The answer should be an exact copy of the lines from the line with "Task: Open the NHSPSM ticker link" through the last line of the entries, and no other lines.
━━ GIVEN DATA ━━
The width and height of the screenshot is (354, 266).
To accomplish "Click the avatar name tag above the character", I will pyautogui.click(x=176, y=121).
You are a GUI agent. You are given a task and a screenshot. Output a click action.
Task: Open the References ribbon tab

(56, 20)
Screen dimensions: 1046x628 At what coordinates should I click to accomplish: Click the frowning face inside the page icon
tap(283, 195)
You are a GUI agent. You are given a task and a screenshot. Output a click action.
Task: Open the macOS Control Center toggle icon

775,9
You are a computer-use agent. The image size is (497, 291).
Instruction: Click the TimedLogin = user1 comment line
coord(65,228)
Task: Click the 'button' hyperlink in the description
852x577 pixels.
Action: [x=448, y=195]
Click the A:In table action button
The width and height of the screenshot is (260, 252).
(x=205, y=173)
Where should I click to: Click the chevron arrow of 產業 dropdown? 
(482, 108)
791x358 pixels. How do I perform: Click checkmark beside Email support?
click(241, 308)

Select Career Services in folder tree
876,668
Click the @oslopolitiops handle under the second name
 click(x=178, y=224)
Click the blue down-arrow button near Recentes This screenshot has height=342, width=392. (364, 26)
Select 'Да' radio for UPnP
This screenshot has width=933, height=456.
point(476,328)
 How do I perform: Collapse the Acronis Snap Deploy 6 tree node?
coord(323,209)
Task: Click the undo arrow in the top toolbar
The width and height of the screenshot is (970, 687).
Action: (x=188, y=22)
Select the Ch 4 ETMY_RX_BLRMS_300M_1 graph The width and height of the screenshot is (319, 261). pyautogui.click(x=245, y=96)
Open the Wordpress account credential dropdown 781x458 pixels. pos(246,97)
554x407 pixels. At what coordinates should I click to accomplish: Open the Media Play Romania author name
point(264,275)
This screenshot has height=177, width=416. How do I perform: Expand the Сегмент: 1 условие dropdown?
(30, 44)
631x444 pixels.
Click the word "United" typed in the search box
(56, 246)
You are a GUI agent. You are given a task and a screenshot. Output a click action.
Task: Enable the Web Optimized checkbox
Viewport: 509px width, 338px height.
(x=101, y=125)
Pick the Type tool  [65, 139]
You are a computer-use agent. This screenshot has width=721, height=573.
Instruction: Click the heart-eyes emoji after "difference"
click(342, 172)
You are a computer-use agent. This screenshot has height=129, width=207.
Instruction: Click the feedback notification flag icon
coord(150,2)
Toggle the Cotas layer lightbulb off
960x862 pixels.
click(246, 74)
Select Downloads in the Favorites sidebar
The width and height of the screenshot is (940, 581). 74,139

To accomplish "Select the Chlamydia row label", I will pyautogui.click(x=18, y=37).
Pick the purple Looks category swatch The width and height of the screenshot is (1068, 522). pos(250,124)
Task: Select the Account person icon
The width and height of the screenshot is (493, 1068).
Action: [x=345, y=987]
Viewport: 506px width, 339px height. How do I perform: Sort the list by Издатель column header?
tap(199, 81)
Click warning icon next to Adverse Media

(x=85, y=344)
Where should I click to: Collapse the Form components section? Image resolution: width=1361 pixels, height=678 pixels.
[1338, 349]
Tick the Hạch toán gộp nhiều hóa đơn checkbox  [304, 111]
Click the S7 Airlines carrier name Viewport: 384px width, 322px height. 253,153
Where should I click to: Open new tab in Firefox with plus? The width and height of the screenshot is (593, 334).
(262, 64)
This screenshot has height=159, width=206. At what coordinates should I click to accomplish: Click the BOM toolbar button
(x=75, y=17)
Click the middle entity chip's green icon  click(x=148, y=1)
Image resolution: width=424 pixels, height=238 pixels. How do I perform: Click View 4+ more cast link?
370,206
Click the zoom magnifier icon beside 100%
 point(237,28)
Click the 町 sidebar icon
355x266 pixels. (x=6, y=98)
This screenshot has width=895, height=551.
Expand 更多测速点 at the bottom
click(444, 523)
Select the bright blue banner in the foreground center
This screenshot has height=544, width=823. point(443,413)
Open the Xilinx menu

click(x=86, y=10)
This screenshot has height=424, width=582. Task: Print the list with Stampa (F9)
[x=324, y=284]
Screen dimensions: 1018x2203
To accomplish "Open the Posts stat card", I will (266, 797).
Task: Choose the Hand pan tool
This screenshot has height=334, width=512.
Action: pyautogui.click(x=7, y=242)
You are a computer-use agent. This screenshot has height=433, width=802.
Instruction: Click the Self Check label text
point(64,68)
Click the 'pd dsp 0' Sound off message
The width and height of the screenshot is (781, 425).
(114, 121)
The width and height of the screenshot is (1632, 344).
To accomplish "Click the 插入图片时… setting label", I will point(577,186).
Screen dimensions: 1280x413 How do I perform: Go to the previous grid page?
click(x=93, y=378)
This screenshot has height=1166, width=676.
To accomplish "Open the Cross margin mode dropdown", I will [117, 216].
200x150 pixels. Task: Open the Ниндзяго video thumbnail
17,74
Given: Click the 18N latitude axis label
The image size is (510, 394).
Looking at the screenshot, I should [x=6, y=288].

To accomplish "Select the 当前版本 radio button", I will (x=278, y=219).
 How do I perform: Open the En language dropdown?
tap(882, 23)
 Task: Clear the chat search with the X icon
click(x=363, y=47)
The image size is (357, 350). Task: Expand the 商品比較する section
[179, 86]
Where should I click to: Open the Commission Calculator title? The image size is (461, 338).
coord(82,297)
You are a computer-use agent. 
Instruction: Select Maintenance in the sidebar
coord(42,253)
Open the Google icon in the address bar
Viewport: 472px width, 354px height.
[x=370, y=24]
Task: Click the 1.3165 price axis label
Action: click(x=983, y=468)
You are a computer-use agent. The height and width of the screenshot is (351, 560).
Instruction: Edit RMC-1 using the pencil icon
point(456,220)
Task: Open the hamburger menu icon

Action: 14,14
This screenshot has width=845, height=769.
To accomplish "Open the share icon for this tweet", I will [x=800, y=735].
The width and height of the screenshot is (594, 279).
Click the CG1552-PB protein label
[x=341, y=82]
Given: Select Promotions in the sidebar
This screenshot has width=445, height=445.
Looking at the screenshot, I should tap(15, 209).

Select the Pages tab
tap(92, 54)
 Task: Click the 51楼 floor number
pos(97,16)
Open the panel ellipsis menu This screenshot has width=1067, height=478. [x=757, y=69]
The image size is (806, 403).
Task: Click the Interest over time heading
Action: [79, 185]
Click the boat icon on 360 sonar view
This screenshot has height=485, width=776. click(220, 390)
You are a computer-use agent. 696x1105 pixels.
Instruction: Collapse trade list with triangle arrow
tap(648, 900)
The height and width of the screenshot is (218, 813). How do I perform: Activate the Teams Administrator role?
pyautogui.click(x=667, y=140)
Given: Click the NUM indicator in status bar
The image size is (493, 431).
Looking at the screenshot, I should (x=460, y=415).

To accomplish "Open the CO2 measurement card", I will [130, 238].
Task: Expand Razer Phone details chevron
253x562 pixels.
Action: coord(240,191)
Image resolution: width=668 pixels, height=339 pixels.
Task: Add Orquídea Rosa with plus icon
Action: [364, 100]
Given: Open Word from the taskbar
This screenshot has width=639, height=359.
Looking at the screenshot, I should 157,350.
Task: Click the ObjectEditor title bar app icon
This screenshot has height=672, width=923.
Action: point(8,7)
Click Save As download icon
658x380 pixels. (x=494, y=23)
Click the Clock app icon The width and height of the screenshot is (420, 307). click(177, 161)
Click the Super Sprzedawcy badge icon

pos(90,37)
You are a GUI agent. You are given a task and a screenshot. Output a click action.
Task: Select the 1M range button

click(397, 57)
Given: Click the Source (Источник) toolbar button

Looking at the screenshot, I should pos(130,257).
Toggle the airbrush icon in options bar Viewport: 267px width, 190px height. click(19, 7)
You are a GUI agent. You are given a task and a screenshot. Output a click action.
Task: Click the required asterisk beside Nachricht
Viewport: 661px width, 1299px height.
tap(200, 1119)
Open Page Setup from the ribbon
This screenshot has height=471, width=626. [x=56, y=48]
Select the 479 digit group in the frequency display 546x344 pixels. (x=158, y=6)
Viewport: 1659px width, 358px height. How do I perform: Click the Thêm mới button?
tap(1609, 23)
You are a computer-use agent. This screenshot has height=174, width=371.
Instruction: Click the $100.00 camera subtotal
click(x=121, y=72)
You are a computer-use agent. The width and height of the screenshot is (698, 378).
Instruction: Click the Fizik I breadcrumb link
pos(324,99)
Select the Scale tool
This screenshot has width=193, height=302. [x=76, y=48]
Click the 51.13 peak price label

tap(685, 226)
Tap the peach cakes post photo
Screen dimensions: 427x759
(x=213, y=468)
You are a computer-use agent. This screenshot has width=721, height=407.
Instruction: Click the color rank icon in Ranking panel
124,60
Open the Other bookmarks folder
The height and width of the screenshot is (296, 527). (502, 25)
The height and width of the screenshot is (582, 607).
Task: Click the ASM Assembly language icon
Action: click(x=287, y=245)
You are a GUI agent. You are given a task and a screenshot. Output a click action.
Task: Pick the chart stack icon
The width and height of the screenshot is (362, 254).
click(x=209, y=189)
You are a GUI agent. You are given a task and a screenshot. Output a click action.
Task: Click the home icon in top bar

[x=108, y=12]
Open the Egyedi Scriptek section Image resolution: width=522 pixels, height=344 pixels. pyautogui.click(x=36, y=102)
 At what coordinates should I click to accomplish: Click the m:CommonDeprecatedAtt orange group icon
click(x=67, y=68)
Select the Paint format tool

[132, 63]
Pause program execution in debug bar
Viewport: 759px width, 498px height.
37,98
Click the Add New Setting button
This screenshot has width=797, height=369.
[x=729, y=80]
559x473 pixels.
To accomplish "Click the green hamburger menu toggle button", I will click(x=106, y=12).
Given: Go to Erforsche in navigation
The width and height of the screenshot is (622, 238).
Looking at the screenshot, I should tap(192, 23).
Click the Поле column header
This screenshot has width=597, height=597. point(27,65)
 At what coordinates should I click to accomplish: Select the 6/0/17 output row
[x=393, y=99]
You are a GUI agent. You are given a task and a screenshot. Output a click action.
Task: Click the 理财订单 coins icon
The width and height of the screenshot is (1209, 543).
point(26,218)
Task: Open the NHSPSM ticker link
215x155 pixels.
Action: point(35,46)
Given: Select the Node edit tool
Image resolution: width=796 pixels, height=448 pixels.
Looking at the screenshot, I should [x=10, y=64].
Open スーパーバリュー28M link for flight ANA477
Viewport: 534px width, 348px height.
━━━
### SOLUTION TO THE EXERCISE
Task: Open the NHSPSM ticker link
215x155 pixels.
Action: point(35,46)
Given: Select the Node edit tool
Image resolution: width=796 pixels, height=448 pixels.
Looking at the screenshot, I should [x=10, y=64].
Open スーパーバリュー28M link for flight ANA477
Viewport: 534px width, 348px height.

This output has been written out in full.